PROBLEM REQUIREMENTS | Transcribe the records exactly. Pictures do not belong in the transcription.

MATERIAL SUPPLIED |

________________________________________

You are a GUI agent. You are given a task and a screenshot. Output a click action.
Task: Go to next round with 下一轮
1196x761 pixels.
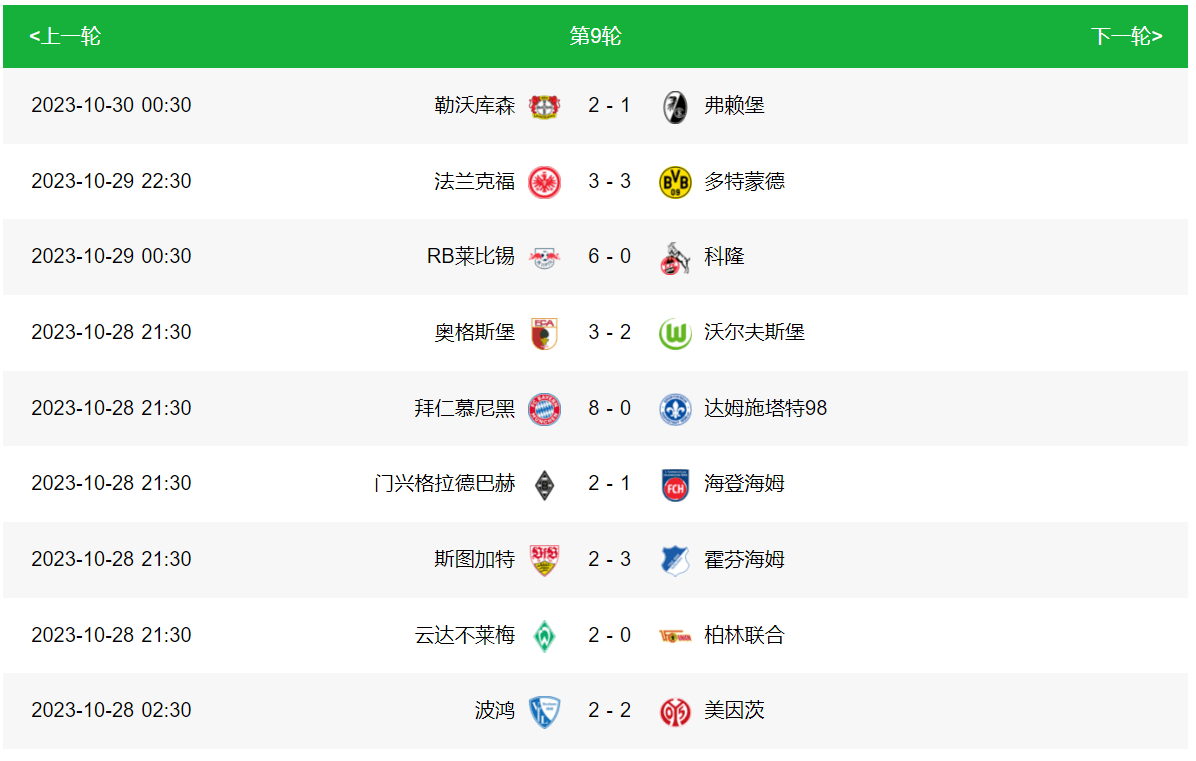pyautogui.click(x=1126, y=37)
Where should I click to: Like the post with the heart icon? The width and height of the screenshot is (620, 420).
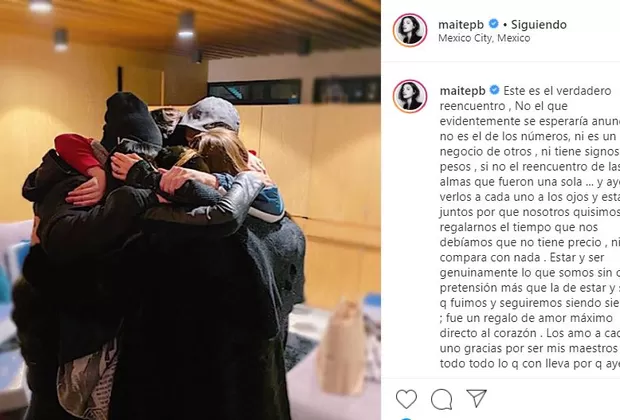(406, 399)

________________________________________

SOLVED PROBLEM |
You are a GUI agent. You are given a task and a screenshot. Output a click action.
Task: Go to next round with 下一轮
1196x761 pixels.
pyautogui.click(x=1126, y=37)
Where should I click to: Like the post with the heart icon? The width and height of the screenshot is (620, 420).
(406, 399)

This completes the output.